Although the DOE targets require hydrogen uptake measurements carried out at ambient temperature (from −40 to 85 °C) and applicable pressure (up to 100 atm), most reported hydrogen uptake measurements in MOFs are carried out at 77 K and 1 atm. This is largely because of the availability of that condition in commercially available gas adsorption equipment. Although far from DOE-target conditions, hydrogen uptake data obtained at low temperature and pressure are still useful in the initial exploration and comparison of hydrogen uptake capacities in different MOFs. As high pressure hydrogen uptake measurement equipment becomes more widely available, more and more data of high pressure hydrogen uptake in MOFs have been reported. At room temperature, the binding energy between hydrogen and the MOFs is comparable to thermal vibration energies, which leads to very poor hydrogen uptake (typically less than 1 wt%) and makes the comparison and discussion of hydrogen uptake capacity ambiguous and difficult. At the cryogenic condition, however, the relatively strong interaction between hydrogen and MOFs (as compared to thermal energies) gives rise to greatly enhanced hydrogen uptake. This enhancement is so pronounced that some saturation hydrogen uptake data obtained at 77 K have reached or even surpassed the DOE targets.^39,48,64 Thus the comparison of saturation hydrogen uptake data at 77 K is more reliable and instructive in determining the MOFs' hydrogen uptake capacity.

By applying the Clausius–Clapeyron equation to two sets of hydrogen adsorption data collected at different temperatures (typically 77 K and 87 K), the isosteric heat of adsorption (∆H_ads) can be deduced; this is an important criterion in judging how strongly hydrogen binds the MOFs.^40,64 In order to guarantee the validity of these ∆H_ads values, data sets should be collected at more than two different temperatures.
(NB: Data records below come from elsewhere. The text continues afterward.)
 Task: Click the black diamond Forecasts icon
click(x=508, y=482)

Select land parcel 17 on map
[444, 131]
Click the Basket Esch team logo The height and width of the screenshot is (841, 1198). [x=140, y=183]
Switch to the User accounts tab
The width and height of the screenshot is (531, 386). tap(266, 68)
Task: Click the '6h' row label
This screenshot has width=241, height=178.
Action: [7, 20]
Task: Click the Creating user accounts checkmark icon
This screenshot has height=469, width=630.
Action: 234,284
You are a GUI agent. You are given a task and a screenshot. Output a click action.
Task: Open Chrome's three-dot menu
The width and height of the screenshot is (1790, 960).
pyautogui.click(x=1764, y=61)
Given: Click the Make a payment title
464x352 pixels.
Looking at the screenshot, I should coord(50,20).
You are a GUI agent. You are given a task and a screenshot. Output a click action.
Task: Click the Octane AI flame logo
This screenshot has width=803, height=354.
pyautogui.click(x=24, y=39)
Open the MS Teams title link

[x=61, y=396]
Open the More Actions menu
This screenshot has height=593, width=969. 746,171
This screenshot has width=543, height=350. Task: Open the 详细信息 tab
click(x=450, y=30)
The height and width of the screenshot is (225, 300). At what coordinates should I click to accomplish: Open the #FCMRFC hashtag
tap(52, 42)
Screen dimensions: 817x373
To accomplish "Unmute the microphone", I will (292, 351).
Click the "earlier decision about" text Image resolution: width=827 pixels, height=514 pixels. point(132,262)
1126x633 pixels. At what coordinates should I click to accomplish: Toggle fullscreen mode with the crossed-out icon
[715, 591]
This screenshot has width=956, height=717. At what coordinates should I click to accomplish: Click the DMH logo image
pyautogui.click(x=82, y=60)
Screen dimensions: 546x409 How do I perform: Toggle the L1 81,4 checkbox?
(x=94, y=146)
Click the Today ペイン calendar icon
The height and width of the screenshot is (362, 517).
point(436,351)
2.3. Criteria for hydrogen storage capacity

There are two criteria for the sorbent's hydrogen storage capacity: excess adsorption and absolute adsorption. Simply speaking, excess adsorption is a measurement of the gas molecules stuck to the surface of the sorbent, which is given directly from experimental measurements; while absolute adsorption includes both excess adsorption and gas molecules occupying the voids inside the sorbent.⁶⁵ From a practical viewpoint, absolute adsorption is more relevant for hydrogen storage applications. However, due to the difficulty in obtaining absolute adsorption data, which is estimated theoretically, most hydrogen uptake data reported are based on excess adsorption. Furukawa et al. proposed a simple equation for the conversion of these two values:

N_abs = N_ex + ρ_bulkV_pore

where N_abs is the absolute adsorption value, N_ex is the excess adsorption value, ρ_bulk is the bulk density of hydrogen and V_pore is the pore volume of the sorbent.⁶⁵

A large isosteric heat of adsorption would lead to a steep rise in the adsorption isotherm within the low pressure range (less than 3 atm), which at first was deemed to be helpful for hydrogen storage. However, in the DOE targets, the minimum delivery pressure is 3–4 atm for fuel-cells and 35 atm for internal combustion engines, which means that any hydrogen that is stored at a pressure less than 3 atm would not be fully utilized.⁴ Furukawa et al. proposed the deliverable capacity as another criterion for judging material's hydrogen storage uptake, based on the absolute adsorbed amount of hydrogen in the sorbent materials from 1.5 to 100 bar.⁶⁵ The same idea has been addressed by other research groups.^87,107

In order to directly judge the sorbent materials' gas uptake capacities, Zhou et al. introduced the “effective adsorption” concept, which compares the amount of gas held in a container with and without the sorbent materials.⁴⁹ According to their high pressure hydrogen uptake measurements at room temperature, the effective hydrogen adsorption in MOF-5 and ZIF-8 are nearly zero and negative respectively, indicating no positive contribution to hydrogen storage compared with a high pressure tank. However, the high pressure hydrogen uptake measurements at 77 K conducted by Mueller et al. show that the container filled with MOF-5 takes up higher amounts of hydrogen than the empty container.¹⁰⁸ Among the MOFs they tested, HKUST-1, a MOF composed of copper ions and 1,3,5-benzenetricarboxylate,¹⁰⁹ reaches an effective adsorption of +44%, with a volumetric hydrogen uptake capacity of 18.5 g L⁻¹. They also pointed out that because of the many volume-limited fuel-cell applications and the low density of MOFs, the volumetric hydrogen uptake capacity should also be addressed along with the gravimetric one.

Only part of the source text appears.